Breaking pipes and potentially cutting off water to communities is the concern for the engineer, not pollution, particularly given the amount of water that goes through a system, which is typically 100 gallons per person per day, for instance.

"We chlorinate the water so any pollutant would need to be inorganic to survive the chlorine," he said. "You'd practically have to bring your poison out there in a tanker truck."

However, it's a different story for waste water treatment plants. In a case attributed to operator error, poor design, and a malfunction--but not hackers--a treatment plant in Arizona released TCE (trichloroethylene), an industrial solvent believed to cause cancer, from a Superfund cleanup site into the water supply in 2008. As a result, nearly 5,000 people couldn't drink the tap water for three days.

Water and waste water or sewage facilities were found to be lagging other sectors in adoption of security measures, according to a McAfee report issued last year. (PDF)

"It is really no more difficult to attack a SCADA network or system than it is to attack any other system. It just takes time, certain types of knowledge, and dedicated resources for developing the attack-same as any other attack vector or target," David Marcus, director of security research for McAfee Labs, wrote in a blog post late last week. "Certainly we may see more SCADA-based or SCADA-focused attacks in the future. Attackers tend to target systems that can be successfully compromised, and recent history has shown that these systems are at least as vulnerable as other types of networked systems."
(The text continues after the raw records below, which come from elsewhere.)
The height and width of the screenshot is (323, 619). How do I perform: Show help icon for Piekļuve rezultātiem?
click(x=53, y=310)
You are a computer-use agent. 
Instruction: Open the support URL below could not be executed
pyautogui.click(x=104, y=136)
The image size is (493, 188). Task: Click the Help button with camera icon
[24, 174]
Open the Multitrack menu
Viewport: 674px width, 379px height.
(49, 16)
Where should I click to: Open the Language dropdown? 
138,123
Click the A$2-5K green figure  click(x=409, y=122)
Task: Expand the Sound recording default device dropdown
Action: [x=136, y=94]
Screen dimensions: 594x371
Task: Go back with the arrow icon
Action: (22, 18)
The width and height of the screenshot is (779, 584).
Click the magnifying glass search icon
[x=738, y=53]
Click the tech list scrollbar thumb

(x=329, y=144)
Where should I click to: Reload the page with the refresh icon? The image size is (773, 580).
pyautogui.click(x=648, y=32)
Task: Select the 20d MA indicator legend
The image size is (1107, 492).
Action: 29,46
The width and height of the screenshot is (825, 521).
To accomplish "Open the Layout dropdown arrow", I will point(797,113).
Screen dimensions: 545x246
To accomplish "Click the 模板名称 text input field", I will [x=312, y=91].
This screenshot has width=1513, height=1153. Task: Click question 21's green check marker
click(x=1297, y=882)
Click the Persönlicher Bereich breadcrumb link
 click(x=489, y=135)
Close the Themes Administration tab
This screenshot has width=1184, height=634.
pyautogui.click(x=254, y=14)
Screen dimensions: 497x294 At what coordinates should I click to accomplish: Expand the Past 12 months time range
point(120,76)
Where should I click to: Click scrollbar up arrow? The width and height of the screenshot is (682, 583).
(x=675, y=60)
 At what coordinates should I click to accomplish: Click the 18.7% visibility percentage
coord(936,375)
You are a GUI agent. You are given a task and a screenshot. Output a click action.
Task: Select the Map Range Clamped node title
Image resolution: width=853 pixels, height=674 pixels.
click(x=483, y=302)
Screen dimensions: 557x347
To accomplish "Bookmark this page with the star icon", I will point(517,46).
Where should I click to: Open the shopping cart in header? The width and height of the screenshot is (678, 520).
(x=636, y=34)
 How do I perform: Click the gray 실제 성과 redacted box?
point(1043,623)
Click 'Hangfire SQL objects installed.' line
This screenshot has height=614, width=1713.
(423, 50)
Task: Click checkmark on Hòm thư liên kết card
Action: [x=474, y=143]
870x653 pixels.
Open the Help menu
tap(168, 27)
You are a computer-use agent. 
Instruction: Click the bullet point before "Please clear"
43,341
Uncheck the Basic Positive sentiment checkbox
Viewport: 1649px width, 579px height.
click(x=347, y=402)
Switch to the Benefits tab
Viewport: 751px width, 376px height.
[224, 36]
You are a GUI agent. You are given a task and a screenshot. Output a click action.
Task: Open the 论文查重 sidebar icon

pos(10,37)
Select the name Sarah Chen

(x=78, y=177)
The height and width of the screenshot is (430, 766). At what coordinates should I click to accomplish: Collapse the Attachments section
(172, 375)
Marcus writes that his gut tells him that "there is greater targeting and wider compromise than we know about," which other experts believe too. That's because the critical infrastructure industry lacks the forensics that corporations who have information technology infrastructure, so utilities may not know they have been compromised.

The industry is woefully unprepared to deal with cyber attacks, experts agree.

"What's it going to take for people to actually start doing something" to protect against that, asked Joel Langill, ICS (industrial control systems) security specialist who runs the Scadahacker.com blog. "Most sectors aren't doing anything because they aren't being mandated to do it."